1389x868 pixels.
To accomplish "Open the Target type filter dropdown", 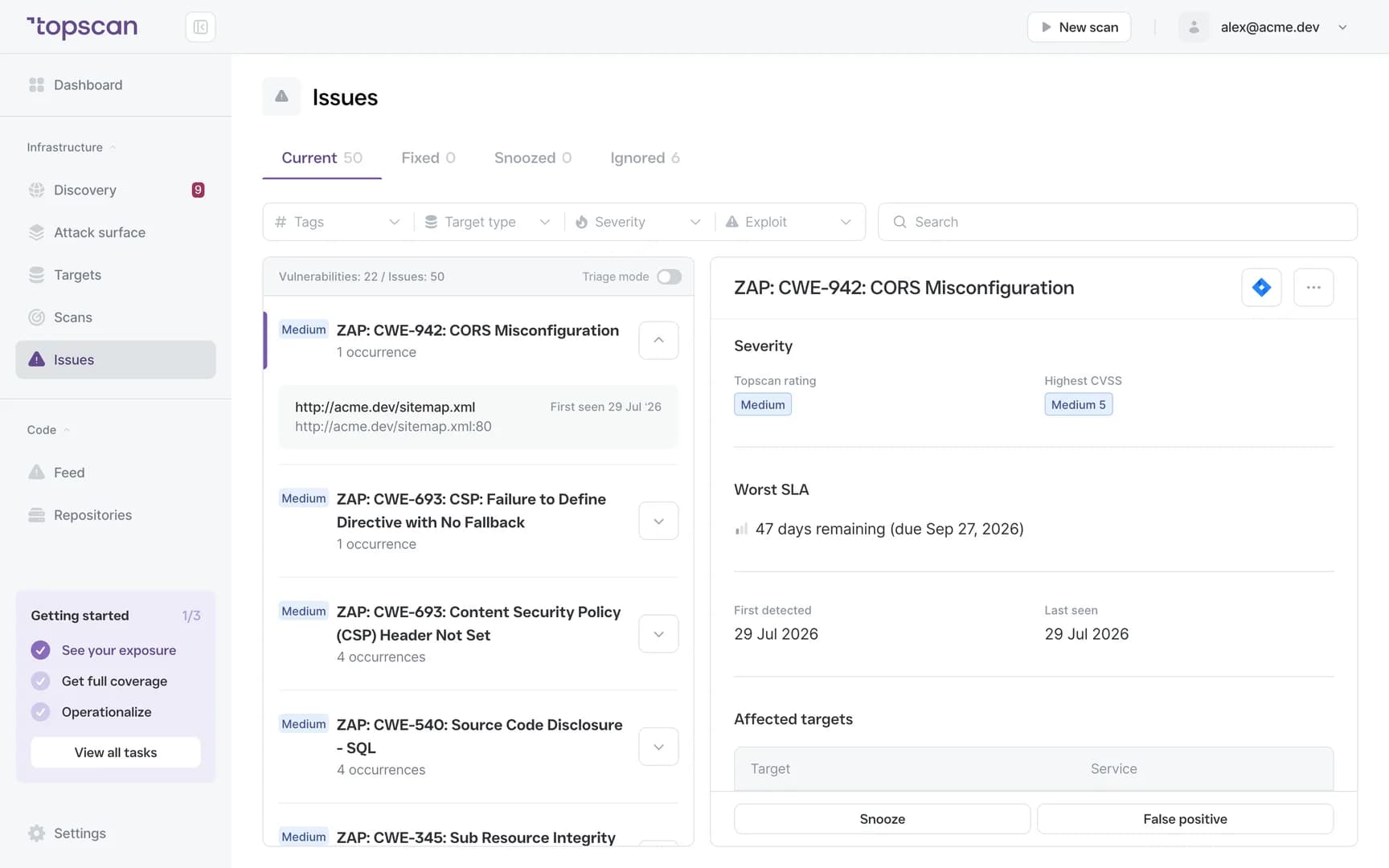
--
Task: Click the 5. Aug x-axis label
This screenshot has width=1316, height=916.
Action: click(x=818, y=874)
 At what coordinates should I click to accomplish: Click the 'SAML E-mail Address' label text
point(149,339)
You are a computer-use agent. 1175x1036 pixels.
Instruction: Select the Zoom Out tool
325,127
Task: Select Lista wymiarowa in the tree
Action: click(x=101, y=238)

EXERCISE BRIEF — From the material above, reproduce only what runs from the line holding "1389x868 pixels." down to the line holding "the Target type", both included, pictures excluded.

RESPONSE —
1389x868 pixels.
To accomplish "Open the Target type filter dropdown", 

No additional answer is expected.